Selected excerpt:
+---+
Using VoidFinder

Quick start

A summary checklist for installing and running VoidFinder.

  • Clone the GitHub repository

  • Run:

    python setup.py install
    

    See Installation for installation options.

  • Navigate to example_scripts and modify SDSS_VoidFinder_dr7.py if appropriate. Variables to edit might include:

    • in_directory and out_directory

    • data_filename

    • redshift and/or magnitude limits

    • Comment out dist_metric from all functions if you are using comoving distances.

    • etc.

  • Run your script (SDSS_VoidFinder_dr7.py, in this case) on your machine or using a cluster.

The output files will be located in the directory specified by out_directory.

  • [survey_name]_[comoving/redshift]_holes.txt

  • [survey_name]_[comoving/redshift]_maximal.txt

  • [survey_name]_mask.pickle

  • [survey_name]_field_gal_file.txt

  • [survey_name]_wall_gal_file.txt

See Output for a detailed description of each of these files.

Example scripts

Included in the VAST repository (VAST/example_scripts/) are a finite selection of example scripts:

  • SDSS_VoidFinder_dr7.py will run VoidFinder on the SDSS DR7 main galaxy sample. A volume-limited version of this galaxy catalog is provided with the package (VAST/example_scripts/vollim_dr7_cbp_102709.dat).

  • Gadget_VoidFinder_periodic.py will run VoidFinder on a simulated galaxy catalog with periodic boundary conditions. A small example data file is provided with the package (VAST/example_scripts/gadget_sim_100_256_wall.dat).

  • Gadget_VoidFinder_xyz.py will run VoidFinder on a simulated galaxy catalog with Cartesian coordinates. A small example data file is provided with the package (VAST/example_scripts/gadget_sim_100_256_wall.dat).

  • classifyEnvironment.py takes the output of VoidFinder (identified voids) and determines which objects of a given catalog are within the voids (“void” objects), which are outside the voids (“wall” objects), and which are too close to the survey boundary and/or are outside the survey bounds to be classified (“edge” objects).
+---+
Dataset content:
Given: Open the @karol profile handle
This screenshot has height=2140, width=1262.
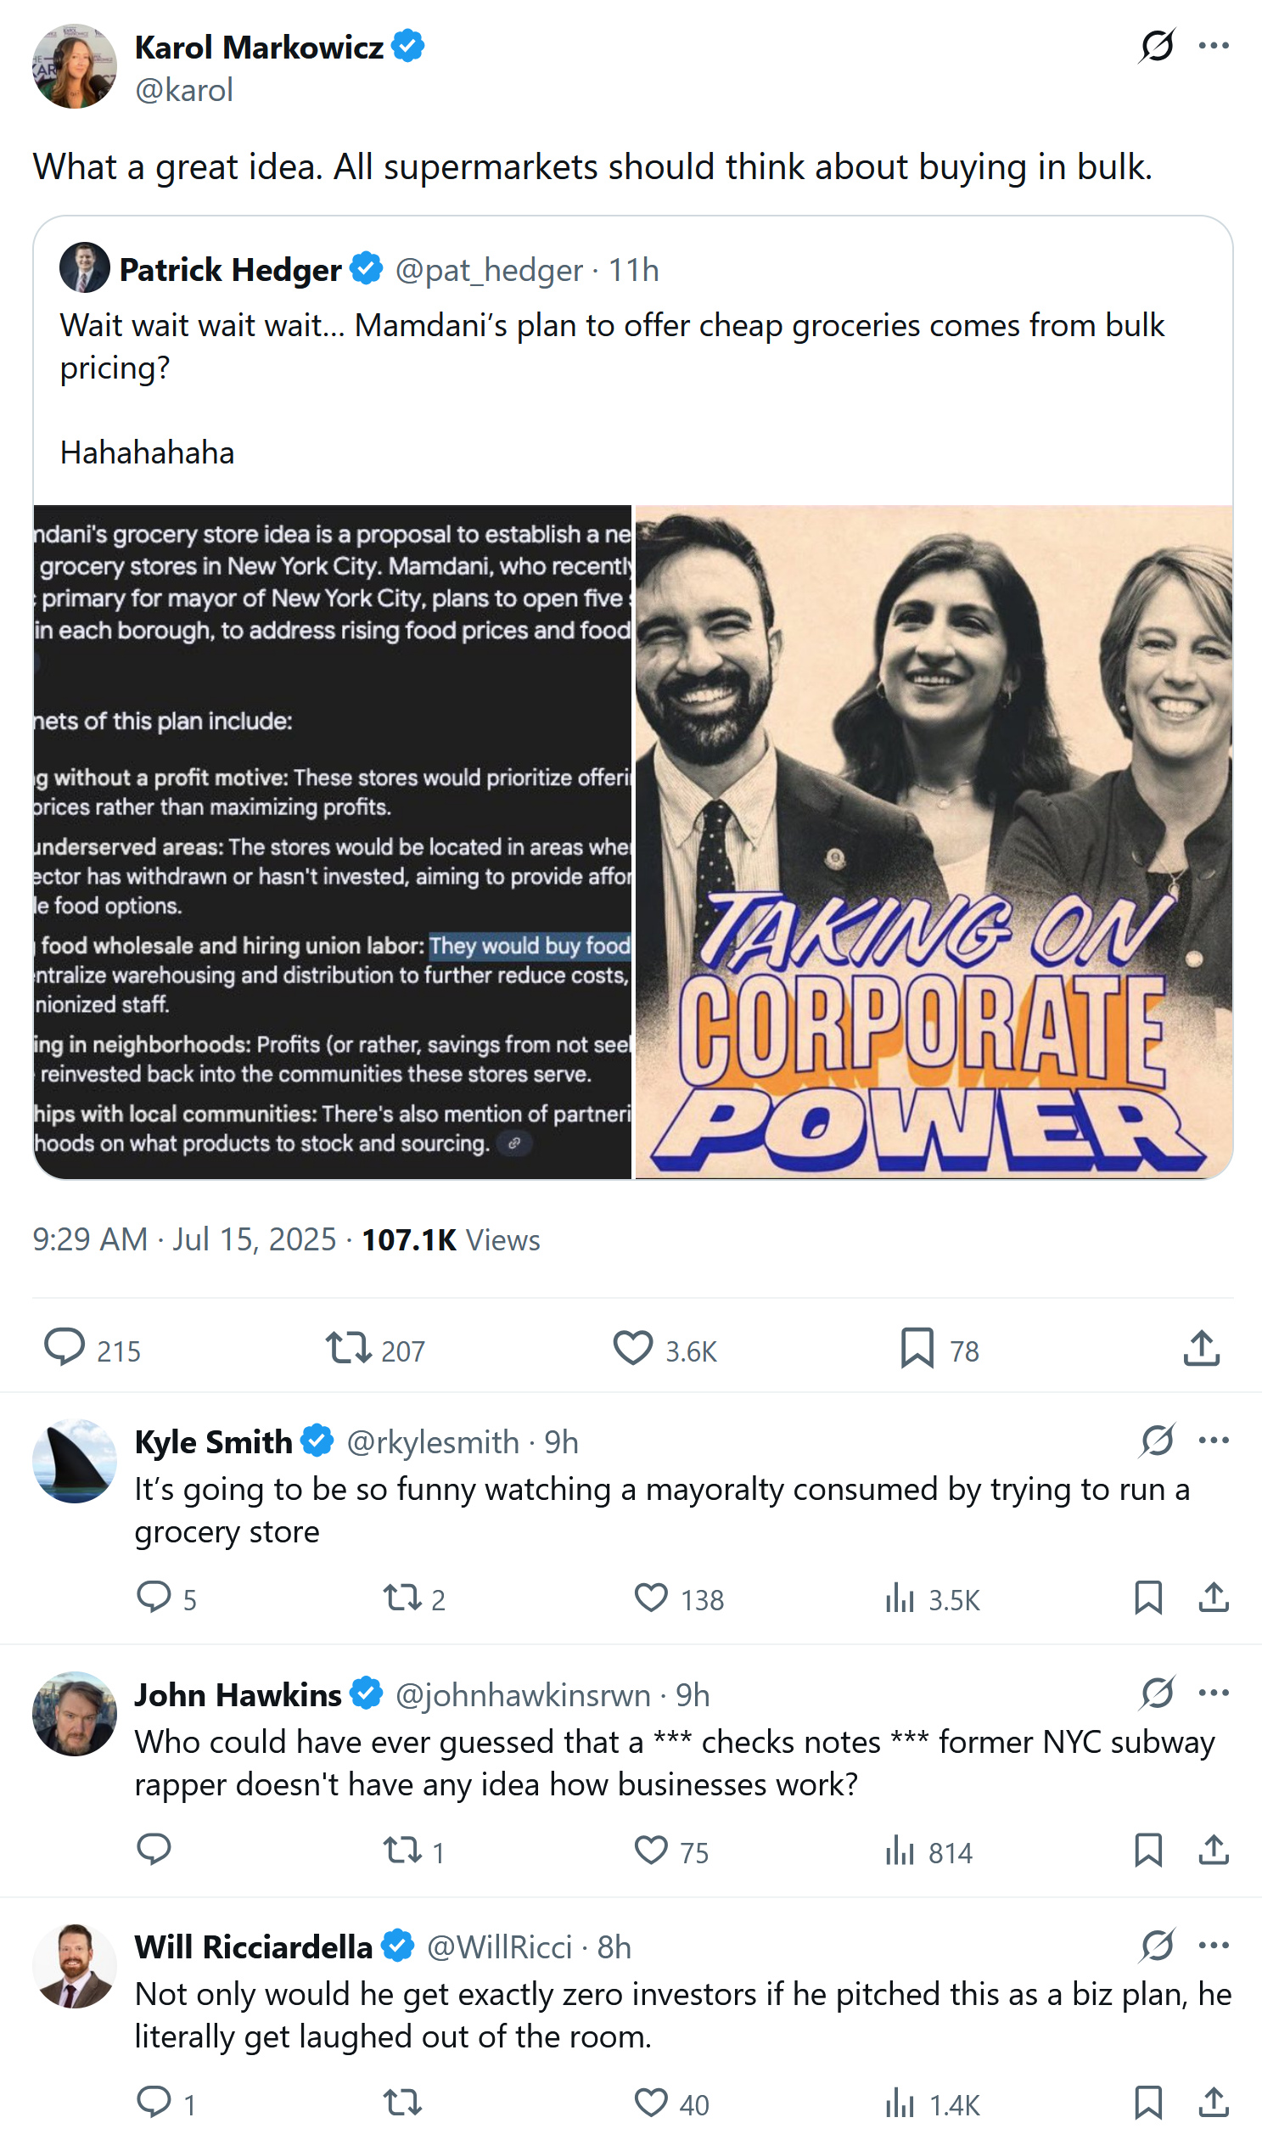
+---+
Stated exercise 1:
Do these statements agree with the VoidFinder guide? (a) The SDSS DR7 catalog shipped with the package is a volume-limited version. (b) The two Gadget example scripts each come with a different example data file. (c) Anyone using comoving distances should comment out dist_metric from all functions. Answer each with yes or no, and quote the deciding words of the guide.
Stated exercise 2:
Can you rewrite the paragraph of the VoidFinder guide that begins "classifyEnvironment.py takes the output" as a short list, keeping its main facts?

Task solution 1:
(a) Yes: "A volume-limited version of this galaxy catalog is provided with the package"
(b) No: both scripts list the same file, "(VAST/example_scripts/gadget_sim_100_256_wall.dat)"
(c) Yes: "Comment out dist_metric from all functions if you are using comoving distances."

Task solution 2:
classifyEnvironment.py uses VoidFinder's output (identified voids) to sort a catalog's objects into:
- "void" objects: within the voids
- "wall" objects: outside the voids
- "edge" objects: too close to the survey boundary and/or outside the survey bounds to be classified